**TEXT UNDER STUDY**.
============

Confession time: I have a thing for Jughead.

Not comic book Jughead, but the angry loner character in Riverdale, one of the latest TV series I’ve inhaled. Generally, if someone says, “Archie comics reboot,” my interest would not be piqued. However, I also heard, “It’s really dark,” and I had to check it out. I ended up totally glomming it on Netflix.

One odd thing I noticed in the show was obvious product placement. Whenever anyone puts on makeup, the camera lingers on the Cover Girl products super obviously. But when I found out Riverdale was a CW show, I recalled how they did the sponsorship thing heavy-handedly with Smallville too, back in the day. (“Come drive in my YARIS, Clark! Oh, I love my Toyota YARIS, it gets such great mileage and it’s surprisingly roomy.”)

It got me to thinking about real-life brands in written fiction. Details like brand specificity can help anchor a story in reality, which I think is particularly important in speculative fiction, to give it the sense of realism it needs to contrast with the speculative parts. But on the other hand, readerships have become truly global, and the brands that evoke a sense of familiarity and tradition in the States wouldn’t necessarily mean anything elsewhere on the globe.

============

**STORED DATA**.

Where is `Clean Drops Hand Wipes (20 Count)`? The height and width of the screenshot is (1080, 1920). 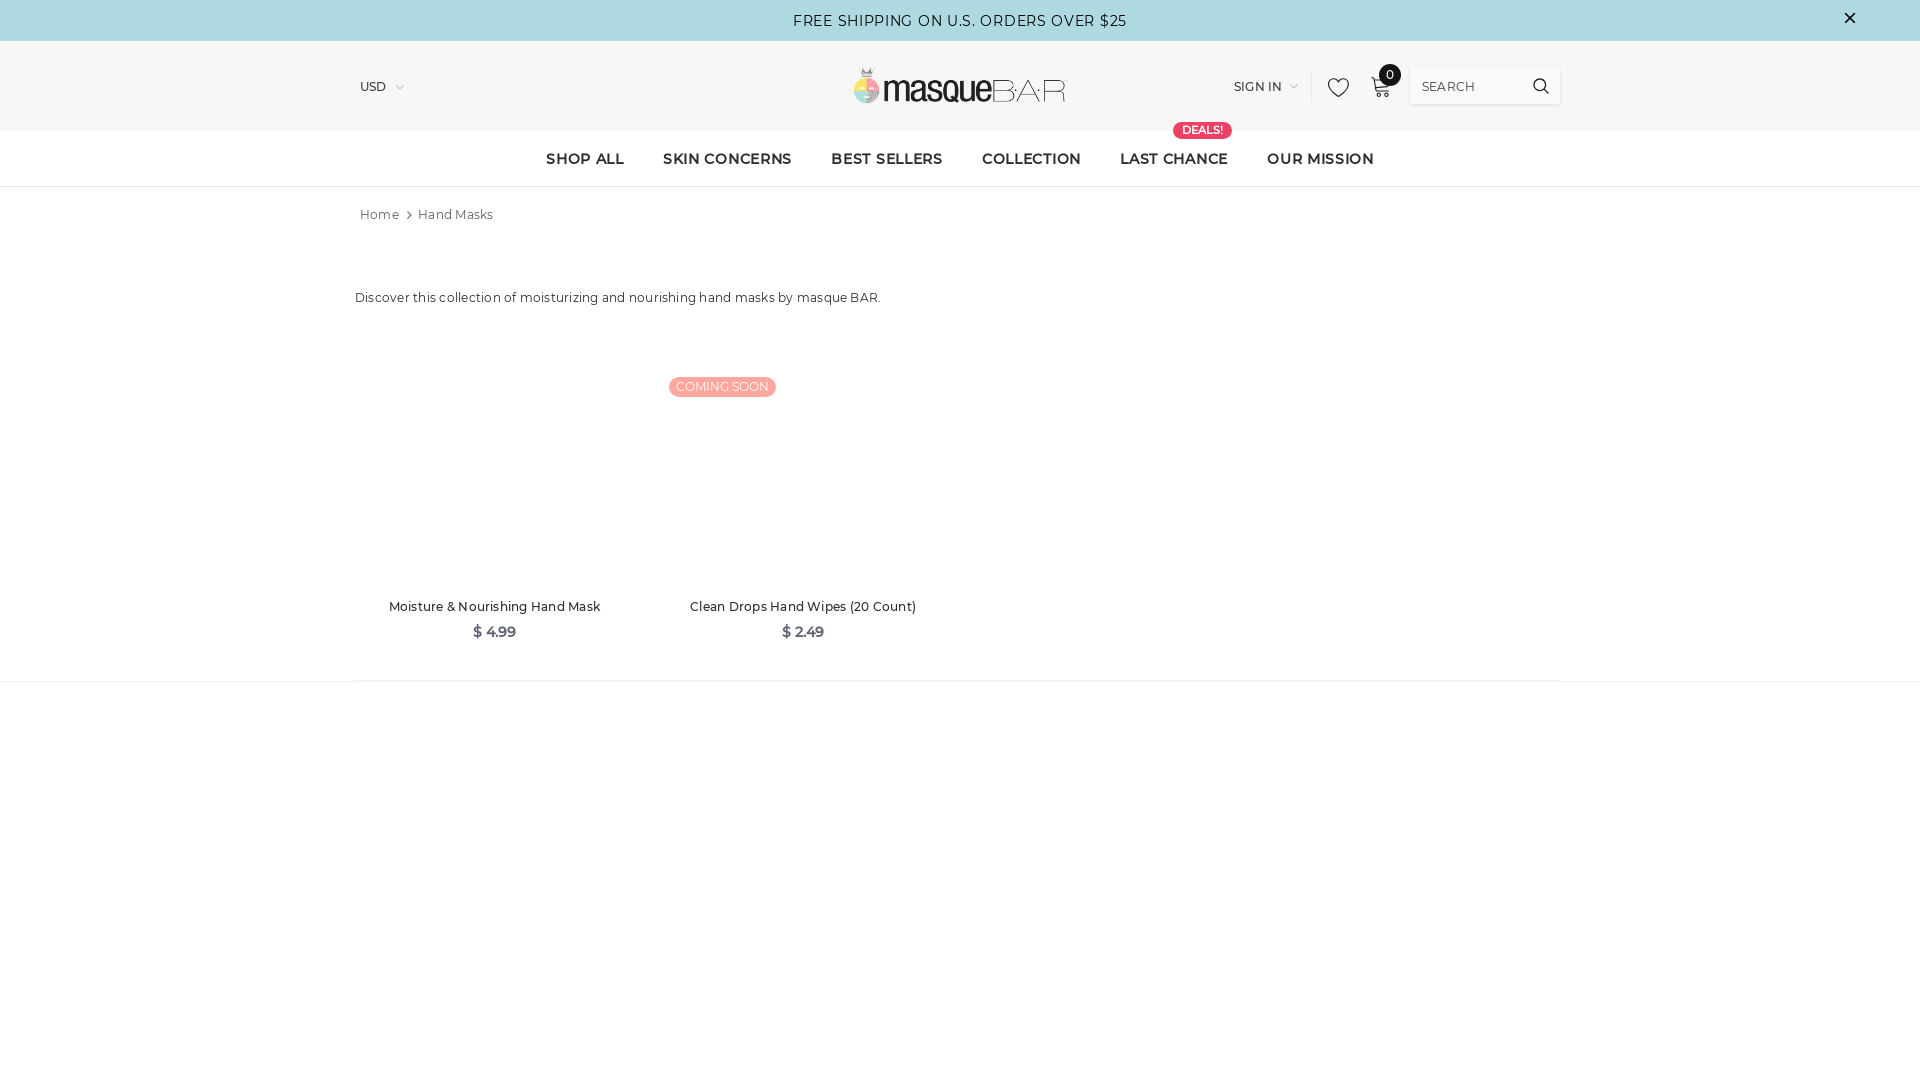 Clean Drops Hand Wipes (20 Count) is located at coordinates (804, 607).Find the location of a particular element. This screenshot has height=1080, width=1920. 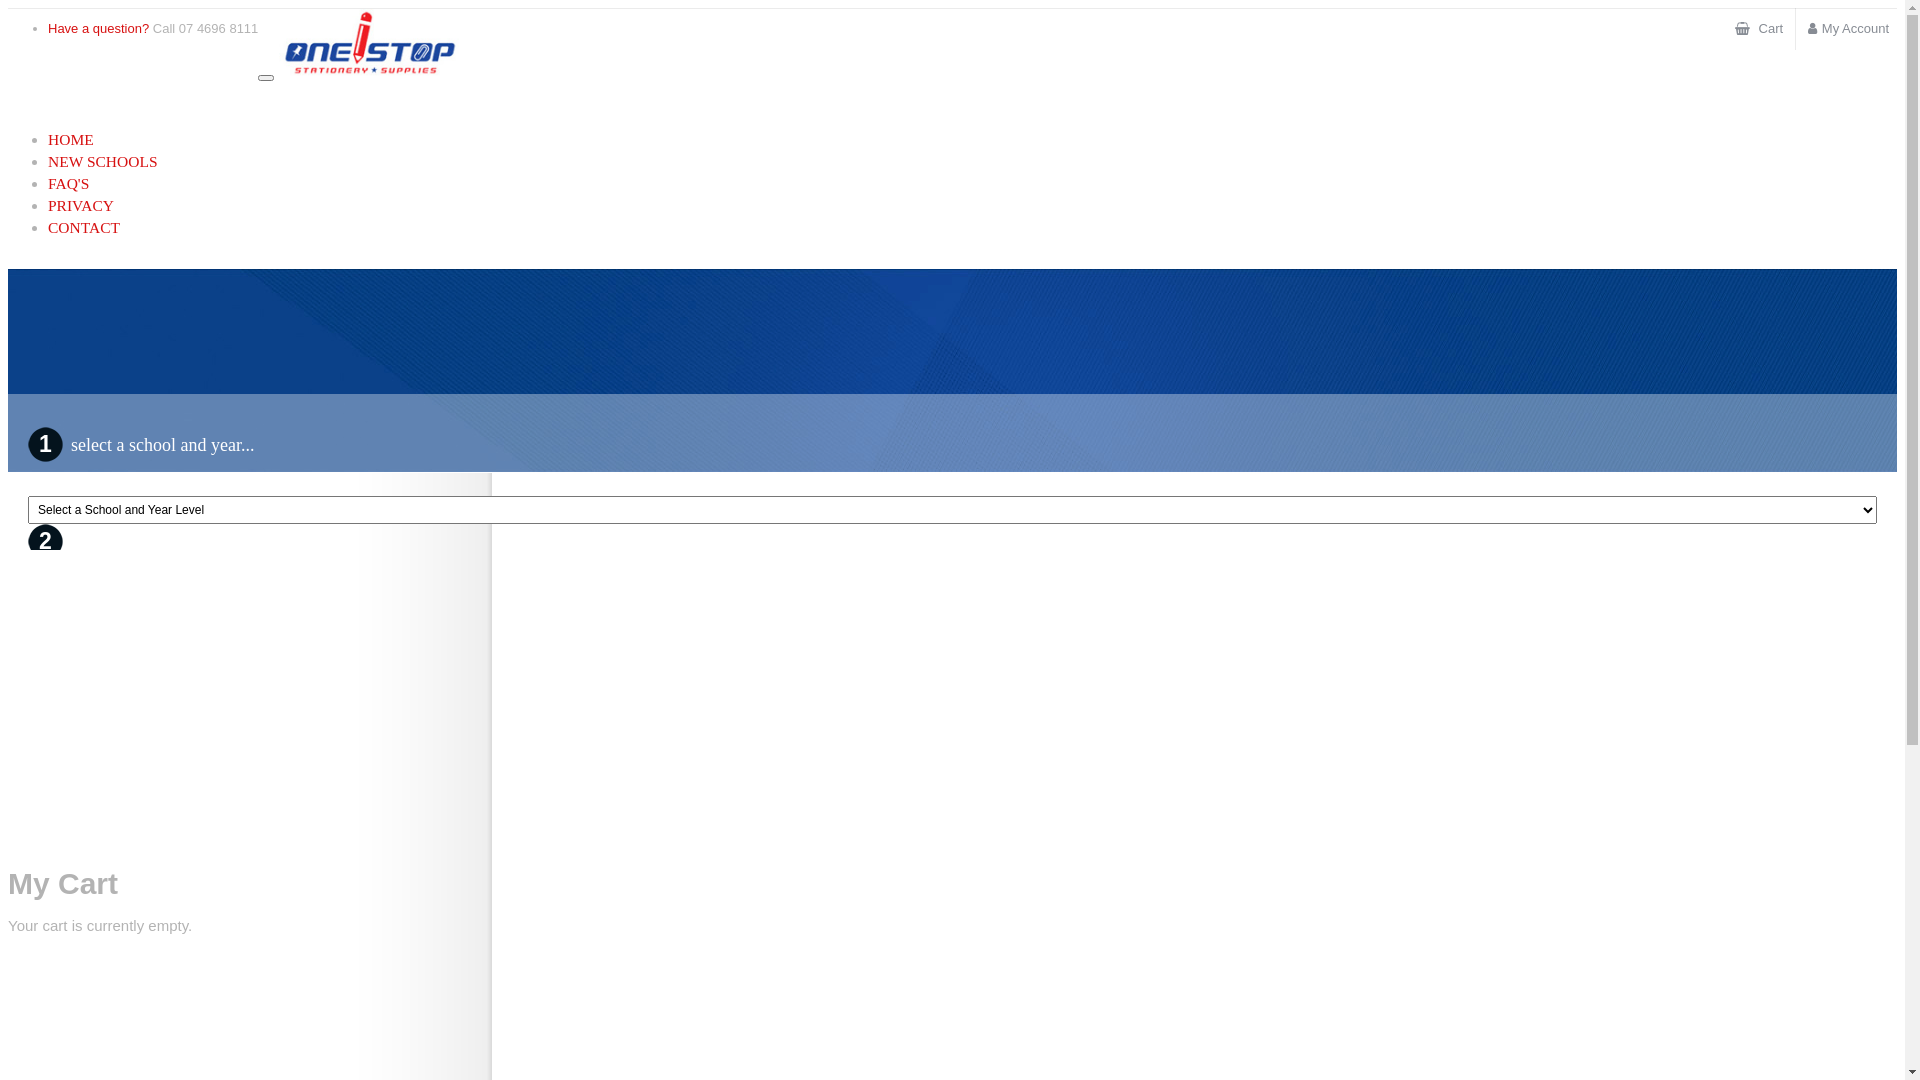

============

**QUESTIONS ON THE MATERIAL**.
(a) Answer these questions from the Riverdale text:
(i) On which service did the writer watch the show?
(ii) Whose makeup products does the camera linger on?
(iii) Which other CW show used sponsorship heavy-handedly?
(b) Print the passage of the Riverdale text that begins at the words "One odd thing" and stops after the words "on the globe.".

**RESULTS BY TASK**.
(a)
(i) Netflix
(ii) Cover Girl
(iii) Smallville

(b)
One odd thing I noticed in the show was obvious product placement. Whenever anyone puts on makeup, the camera lingers on the Cover Girl products super obviously. But when I found out Riverdale was a CW show, I recalled how they did the sponsorship thing heavy-handedly with Smallville too, back in the day. (“Come drive in my YARIS, Clark! Oh, I love my Toyota YARIS, it gets such great mileage and it’s surprisingly roomy.”)

It got me to thinking about real-life brands in written fiction. Details like brand specificity can help anchor a story in reality, which I think is particularly important in speculative fiction, to give it the sense of realism it needs to contrast with the speculative parts. But on the other hand, readerships have become truly global, and the brands that evoke a sense of familiarity and tradition in the States wouldn’t necessarily mean anything elsewhere on the globe.